▶ **Supplied text**
_ _ _

Wednesday, April 25, 2018

Leah Chase - One Bowl of Gumbo at a Time

Chef Leah Chase in her kitchen at Dooky Chase Restaurant, New Orleans, LA
Photo by Cheryl Gerber NOLA 
One of the most iconic dishes from New Orleans, Louisiana representing Creole cuisine is seafood gumbo.  With the mighty Mississippi river going through the heart of New Orleans pushing water straight into the Gulf of Mexico, it creates an array of treasures from the sea which define much of New Orleans Creole and Cajun cuisine.  

Just as iconic is a woman who doesn’t need much of an introduction.  She’s the undisputed Queen of Creole that might as well have the title of Queen of Hearts.  Born in Madisonville, Louisiana, she possesses magical culinary skills and a big heart with which for over seven decades, has been cooking for many of the Civil Rights leaders, the rich and famous, musicians, poets, novelists, visitors, American presidents, world diplomats, blacks and whites, and anyone with an appetite for good, home-cooked, creole food in her legendary restaurant Dooky Chase.

_ _ _

▶ **Dataset excerpts**
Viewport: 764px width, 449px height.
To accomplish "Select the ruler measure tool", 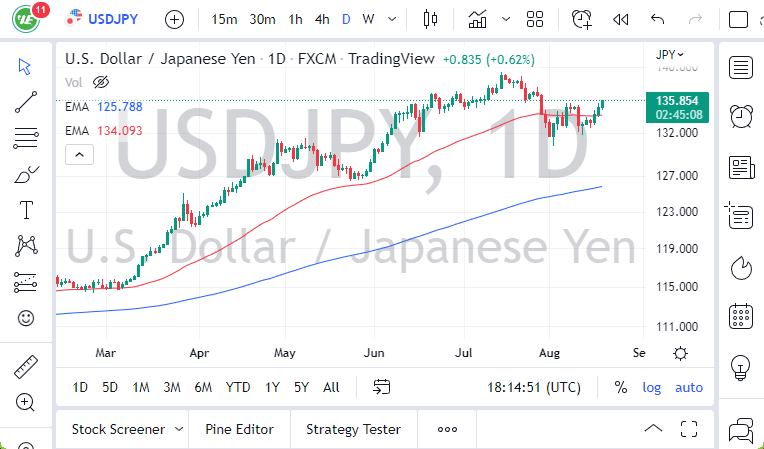I will tap(26, 367).
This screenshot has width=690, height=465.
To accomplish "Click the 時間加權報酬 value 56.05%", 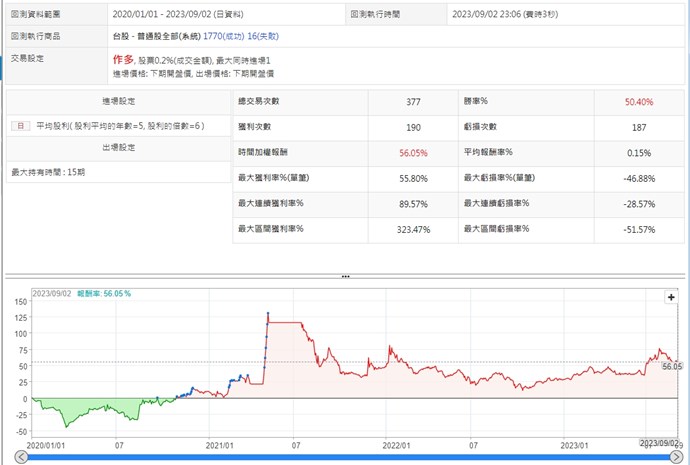I will click(412, 153).
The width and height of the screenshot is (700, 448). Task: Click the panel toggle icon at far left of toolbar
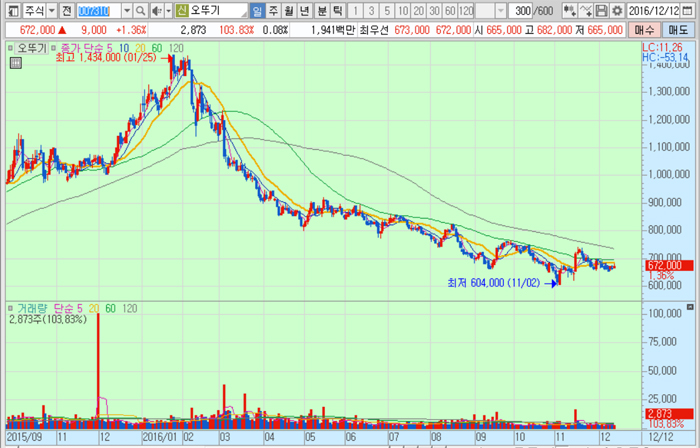pos(10,11)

_ _ _

▶ **Exercise instructions**
a) Copy everything in the Leah Chase piece from "Leah Chase - One" down to "and Cajun cuisine.".
b) According to the Leah Chase piece, where was she born?
The entries come from a different source than the Leah Chase piece.

▶ **Task-by-task solutions**
a)
Leah Chase - One Bowl of Gumbo at a Time

Chef Leah Chase in her kitchen at Dooky Chase Restaurant, New Orleans, LA
Photo by Cheryl Gerber NOLA 
One of the most iconic dishes from New Orleans, Louisiana representing Creole cuisine is seafood gumbo.  With the mighty Mississippi river going through the heart of New Orleans pushing water straight into the Gulf of Mexico, it creates an array of treasures from the sea which define much of New Orleans Creole and Cajun cuisine.

b) Madisonville, Louisiana